_SOURCE DATA_.
════

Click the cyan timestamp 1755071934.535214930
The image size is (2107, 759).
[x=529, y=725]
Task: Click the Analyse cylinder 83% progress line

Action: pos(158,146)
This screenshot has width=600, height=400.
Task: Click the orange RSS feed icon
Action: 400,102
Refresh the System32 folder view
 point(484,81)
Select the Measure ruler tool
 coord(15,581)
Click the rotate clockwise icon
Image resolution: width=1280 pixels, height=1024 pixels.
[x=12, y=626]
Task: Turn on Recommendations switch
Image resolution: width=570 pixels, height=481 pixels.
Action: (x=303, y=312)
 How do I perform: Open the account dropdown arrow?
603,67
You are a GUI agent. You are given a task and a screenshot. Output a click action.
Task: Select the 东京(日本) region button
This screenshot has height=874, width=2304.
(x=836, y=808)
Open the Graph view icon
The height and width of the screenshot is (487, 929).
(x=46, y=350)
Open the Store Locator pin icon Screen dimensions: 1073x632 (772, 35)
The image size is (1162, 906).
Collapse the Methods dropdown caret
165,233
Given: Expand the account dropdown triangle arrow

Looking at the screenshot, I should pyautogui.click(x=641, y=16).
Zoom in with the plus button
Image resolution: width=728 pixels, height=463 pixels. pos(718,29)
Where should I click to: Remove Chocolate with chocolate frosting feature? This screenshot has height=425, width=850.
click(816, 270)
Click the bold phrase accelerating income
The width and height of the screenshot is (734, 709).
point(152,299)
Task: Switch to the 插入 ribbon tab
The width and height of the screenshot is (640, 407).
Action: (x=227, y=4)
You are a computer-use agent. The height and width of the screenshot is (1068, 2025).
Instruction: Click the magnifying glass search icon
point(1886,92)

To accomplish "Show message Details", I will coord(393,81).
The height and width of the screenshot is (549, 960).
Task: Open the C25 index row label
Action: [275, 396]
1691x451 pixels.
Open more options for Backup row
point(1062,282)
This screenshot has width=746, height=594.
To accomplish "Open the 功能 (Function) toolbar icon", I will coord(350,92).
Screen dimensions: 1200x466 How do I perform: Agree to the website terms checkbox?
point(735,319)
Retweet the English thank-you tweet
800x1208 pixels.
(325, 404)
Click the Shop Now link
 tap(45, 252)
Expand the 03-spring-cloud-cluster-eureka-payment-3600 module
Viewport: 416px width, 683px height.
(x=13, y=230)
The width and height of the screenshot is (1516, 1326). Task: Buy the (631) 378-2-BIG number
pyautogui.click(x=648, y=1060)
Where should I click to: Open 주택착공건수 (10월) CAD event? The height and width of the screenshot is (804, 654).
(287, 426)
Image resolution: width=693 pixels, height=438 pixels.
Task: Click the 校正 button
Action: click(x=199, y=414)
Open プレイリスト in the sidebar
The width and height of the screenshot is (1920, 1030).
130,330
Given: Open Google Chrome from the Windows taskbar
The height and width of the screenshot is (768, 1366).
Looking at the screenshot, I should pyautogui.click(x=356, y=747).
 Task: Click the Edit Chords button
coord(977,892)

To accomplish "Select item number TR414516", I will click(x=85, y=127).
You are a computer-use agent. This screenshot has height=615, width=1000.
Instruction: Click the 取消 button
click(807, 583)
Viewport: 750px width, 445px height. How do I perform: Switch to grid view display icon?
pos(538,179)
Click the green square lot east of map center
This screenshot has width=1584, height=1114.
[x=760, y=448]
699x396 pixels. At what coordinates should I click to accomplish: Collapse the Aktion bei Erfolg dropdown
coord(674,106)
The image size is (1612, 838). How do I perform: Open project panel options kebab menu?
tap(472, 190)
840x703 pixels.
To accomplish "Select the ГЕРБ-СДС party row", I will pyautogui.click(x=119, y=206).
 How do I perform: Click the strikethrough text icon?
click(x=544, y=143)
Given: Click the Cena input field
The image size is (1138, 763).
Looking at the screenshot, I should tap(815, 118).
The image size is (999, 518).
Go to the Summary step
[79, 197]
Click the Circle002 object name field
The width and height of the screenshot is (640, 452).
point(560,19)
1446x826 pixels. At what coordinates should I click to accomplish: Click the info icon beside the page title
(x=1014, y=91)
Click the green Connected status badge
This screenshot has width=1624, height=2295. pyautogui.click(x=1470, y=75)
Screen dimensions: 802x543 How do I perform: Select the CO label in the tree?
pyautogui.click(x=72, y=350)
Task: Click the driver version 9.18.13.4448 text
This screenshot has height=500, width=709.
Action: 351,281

════

_INSTRUCTIONS TO FOLLOW_.
From the first line to the last, please write out the entries exactly.

_ANSWER BELOW_.
Click the cyan timestamp 1755071934.535214930
The image size is (2107, 759).
[x=529, y=725]
Task: Click the Analyse cylinder 83% progress line

Action: pos(158,146)
This screenshot has width=600, height=400.
Task: Click the orange RSS feed icon
Action: 400,102
Refresh the System32 folder view
 point(484,81)
Select the Measure ruler tool
 coord(15,581)
Click the rotate clockwise icon
Image resolution: width=1280 pixels, height=1024 pixels.
[x=12, y=626]
Task: Turn on Recommendations switch
Image resolution: width=570 pixels, height=481 pixels.
Action: (x=303, y=312)
 How do I perform: Open the account dropdown arrow?
603,67
You are a GUI agent. You are given a task and a screenshot. Output a click action.
Task: Select the 东京(日本) region button
This screenshot has height=874, width=2304.
(x=836, y=808)
Open the Graph view icon
The height and width of the screenshot is (487, 929).
(x=46, y=350)
Open the Store Locator pin icon Screen dimensions: 1073x632 (772, 35)
The image size is (1162, 906).
Collapse the Methods dropdown caret
165,233
Given: Expand the account dropdown triangle arrow

Looking at the screenshot, I should pyautogui.click(x=641, y=16).
Zoom in with the plus button
Image resolution: width=728 pixels, height=463 pixels. pos(718,29)
Where should I click to: Remove Chocolate with chocolate frosting feature? This screenshot has height=425, width=850.
click(816, 270)
Click the bold phrase accelerating income
The width and height of the screenshot is (734, 709).
point(152,299)
Task: Switch to the 插入 ribbon tab
The width and height of the screenshot is (640, 407).
Action: (x=227, y=4)
You are a computer-use agent. The height and width of the screenshot is (1068, 2025).
Instruction: Click the magnifying glass search icon
point(1886,92)

To accomplish "Show message Details", I will coord(393,81).
The height and width of the screenshot is (549, 960).
Task: Open the C25 index row label
Action: [275, 396]
1691x451 pixels.
Open more options for Backup row
point(1062,282)
This screenshot has width=746, height=594.
To accomplish "Open the 功能 (Function) toolbar icon", I will coord(350,92).
Screen dimensions: 1200x466 How do I perform: Agree to the website terms checkbox?
point(735,319)
Retweet the English thank-you tweet
800x1208 pixels.
(325, 404)
Click the Shop Now link
 tap(45, 252)
Expand the 03-spring-cloud-cluster-eureka-payment-3600 module
Viewport: 416px width, 683px height.
(x=13, y=230)
The width and height of the screenshot is (1516, 1326). Task: Buy the (631) 378-2-BIG number
pyautogui.click(x=648, y=1060)
Where should I click to: Open 주택착공건수 (10월) CAD event? The height and width of the screenshot is (804, 654).
(287, 426)
Image resolution: width=693 pixels, height=438 pixels.
Task: Click the 校正 button
Action: click(x=199, y=414)
Open プレイリスト in the sidebar
The width and height of the screenshot is (1920, 1030).
130,330
Given: Open Google Chrome from the Windows taskbar
The height and width of the screenshot is (768, 1366).
Looking at the screenshot, I should pyautogui.click(x=356, y=747).
 Task: Click the Edit Chords button
coord(977,892)

To accomplish "Select item number TR414516", I will click(x=85, y=127).
You are a computer-use agent. This screenshot has height=615, width=1000.
Instruction: Click the 取消 button
click(807, 583)
Viewport: 750px width, 445px height. How do I perform: Switch to grid view display icon?
pos(538,179)
Click the green square lot east of map center
This screenshot has width=1584, height=1114.
[x=760, y=448]
699x396 pixels. At what coordinates should I click to accomplish: Collapse the Aktion bei Erfolg dropdown
coord(674,106)
The image size is (1612, 838). How do I perform: Open project panel options kebab menu?
tap(472, 190)
840x703 pixels.
To accomplish "Select the ГЕРБ-СДС party row", I will pyautogui.click(x=119, y=206).
 How do I perform: Click the strikethrough text icon?
click(x=544, y=143)
Given: Click the Cena input field
The image size is (1138, 763).
Looking at the screenshot, I should tap(815, 118).
The image size is (999, 518).
Go to the Summary step
[79, 197]
Click the Circle002 object name field
The width and height of the screenshot is (640, 452).
point(560,19)
1446x826 pixels. At what coordinates should I click to accomplish: Click the info icon beside the page title
(x=1014, y=91)
Click the green Connected status badge
This screenshot has width=1624, height=2295. pyautogui.click(x=1470, y=75)
Screen dimensions: 802x543 How do I perform: Select the CO label in the tree?
pyautogui.click(x=72, y=350)
Task: Click the driver version 9.18.13.4448 text
This screenshot has height=500, width=709.
Action: 351,281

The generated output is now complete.